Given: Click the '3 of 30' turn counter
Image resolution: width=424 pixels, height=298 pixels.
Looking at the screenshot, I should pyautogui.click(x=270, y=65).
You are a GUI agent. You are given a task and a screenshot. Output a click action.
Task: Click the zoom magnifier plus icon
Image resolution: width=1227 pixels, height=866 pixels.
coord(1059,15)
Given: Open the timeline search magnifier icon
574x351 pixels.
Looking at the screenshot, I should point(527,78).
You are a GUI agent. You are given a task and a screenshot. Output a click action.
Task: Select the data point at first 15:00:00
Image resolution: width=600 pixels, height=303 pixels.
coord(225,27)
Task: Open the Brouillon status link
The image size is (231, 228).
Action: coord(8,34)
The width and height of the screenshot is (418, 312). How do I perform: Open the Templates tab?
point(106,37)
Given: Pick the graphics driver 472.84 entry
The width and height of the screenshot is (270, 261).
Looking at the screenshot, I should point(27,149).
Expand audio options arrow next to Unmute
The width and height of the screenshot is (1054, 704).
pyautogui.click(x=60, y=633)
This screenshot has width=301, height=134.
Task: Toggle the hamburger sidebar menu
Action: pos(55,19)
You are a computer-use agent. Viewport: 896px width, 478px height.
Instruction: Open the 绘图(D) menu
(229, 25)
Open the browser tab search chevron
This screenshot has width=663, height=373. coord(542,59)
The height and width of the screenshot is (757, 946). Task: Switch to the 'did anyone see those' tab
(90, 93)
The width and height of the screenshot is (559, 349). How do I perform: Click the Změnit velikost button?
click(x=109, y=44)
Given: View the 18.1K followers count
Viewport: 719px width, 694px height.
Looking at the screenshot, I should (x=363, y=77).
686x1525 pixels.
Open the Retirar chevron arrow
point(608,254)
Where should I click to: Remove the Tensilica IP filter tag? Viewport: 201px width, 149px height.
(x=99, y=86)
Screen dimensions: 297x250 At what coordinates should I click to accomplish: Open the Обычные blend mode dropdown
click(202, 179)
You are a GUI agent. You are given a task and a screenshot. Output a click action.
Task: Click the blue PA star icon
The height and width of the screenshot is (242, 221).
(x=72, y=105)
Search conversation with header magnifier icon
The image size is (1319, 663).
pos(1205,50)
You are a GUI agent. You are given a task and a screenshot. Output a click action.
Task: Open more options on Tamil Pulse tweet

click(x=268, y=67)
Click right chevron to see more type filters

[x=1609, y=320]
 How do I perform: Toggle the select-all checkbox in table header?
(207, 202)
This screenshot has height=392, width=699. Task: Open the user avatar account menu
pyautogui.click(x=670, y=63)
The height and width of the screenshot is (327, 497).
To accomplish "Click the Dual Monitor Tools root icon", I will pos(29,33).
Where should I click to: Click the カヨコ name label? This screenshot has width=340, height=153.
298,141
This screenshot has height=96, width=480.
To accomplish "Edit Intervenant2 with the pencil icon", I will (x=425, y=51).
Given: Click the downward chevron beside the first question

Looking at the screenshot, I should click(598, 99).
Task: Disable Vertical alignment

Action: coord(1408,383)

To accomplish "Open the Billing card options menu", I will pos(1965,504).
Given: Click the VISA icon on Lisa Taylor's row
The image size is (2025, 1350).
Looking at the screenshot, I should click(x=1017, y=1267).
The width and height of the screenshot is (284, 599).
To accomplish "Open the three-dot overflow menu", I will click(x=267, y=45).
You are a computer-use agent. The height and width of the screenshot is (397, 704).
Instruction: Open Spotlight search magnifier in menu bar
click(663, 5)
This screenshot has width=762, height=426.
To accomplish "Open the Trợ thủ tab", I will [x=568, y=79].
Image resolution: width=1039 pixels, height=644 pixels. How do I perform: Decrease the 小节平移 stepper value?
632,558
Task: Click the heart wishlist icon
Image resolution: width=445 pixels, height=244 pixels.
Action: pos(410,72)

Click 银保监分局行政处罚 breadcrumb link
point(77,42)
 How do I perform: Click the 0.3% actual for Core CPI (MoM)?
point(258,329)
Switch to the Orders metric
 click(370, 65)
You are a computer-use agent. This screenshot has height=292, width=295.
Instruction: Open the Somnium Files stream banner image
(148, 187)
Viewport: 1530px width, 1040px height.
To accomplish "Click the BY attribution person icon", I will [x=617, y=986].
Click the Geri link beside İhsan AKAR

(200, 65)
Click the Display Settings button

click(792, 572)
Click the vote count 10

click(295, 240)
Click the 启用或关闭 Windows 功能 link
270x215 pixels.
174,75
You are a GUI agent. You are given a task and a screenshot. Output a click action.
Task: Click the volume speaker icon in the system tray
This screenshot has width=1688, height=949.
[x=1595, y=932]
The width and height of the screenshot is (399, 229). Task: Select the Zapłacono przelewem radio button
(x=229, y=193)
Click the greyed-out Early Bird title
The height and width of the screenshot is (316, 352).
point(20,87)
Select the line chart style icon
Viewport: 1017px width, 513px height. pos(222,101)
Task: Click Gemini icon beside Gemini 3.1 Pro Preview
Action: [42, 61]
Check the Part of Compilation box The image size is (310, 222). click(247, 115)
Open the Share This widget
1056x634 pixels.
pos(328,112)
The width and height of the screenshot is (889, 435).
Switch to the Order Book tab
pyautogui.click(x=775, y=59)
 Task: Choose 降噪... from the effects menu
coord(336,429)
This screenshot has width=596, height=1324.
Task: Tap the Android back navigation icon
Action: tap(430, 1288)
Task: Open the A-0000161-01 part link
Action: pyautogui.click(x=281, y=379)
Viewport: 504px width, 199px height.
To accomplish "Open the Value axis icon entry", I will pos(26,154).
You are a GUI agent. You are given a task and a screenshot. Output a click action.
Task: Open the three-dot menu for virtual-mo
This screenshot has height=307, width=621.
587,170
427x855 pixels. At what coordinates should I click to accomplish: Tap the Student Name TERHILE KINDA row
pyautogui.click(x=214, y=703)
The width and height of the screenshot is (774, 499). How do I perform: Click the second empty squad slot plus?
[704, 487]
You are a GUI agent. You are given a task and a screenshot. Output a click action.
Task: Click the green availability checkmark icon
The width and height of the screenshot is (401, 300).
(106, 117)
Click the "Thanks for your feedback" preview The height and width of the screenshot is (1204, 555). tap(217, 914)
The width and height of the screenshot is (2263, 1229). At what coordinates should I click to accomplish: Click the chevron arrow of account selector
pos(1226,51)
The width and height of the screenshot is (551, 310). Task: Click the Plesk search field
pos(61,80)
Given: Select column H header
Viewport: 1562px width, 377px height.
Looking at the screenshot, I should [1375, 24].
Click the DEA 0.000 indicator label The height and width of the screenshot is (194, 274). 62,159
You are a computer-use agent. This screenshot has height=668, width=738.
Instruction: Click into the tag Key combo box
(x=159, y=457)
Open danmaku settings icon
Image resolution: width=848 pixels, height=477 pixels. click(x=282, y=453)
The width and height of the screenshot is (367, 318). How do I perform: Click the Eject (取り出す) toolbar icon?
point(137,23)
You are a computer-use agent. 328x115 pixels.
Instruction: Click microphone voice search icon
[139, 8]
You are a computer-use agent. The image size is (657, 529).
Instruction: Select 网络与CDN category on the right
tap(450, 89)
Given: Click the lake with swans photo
******
EXERCISE PROMPT »
Pick out every line of the records that contains the string "more" and copy each one in full, paying attention to uppercase and lowercase.

SOLUTION TO THIS EXERCISE »
Task: Open more options on Tamil Pulse tweet
Click right chevron to see more type filters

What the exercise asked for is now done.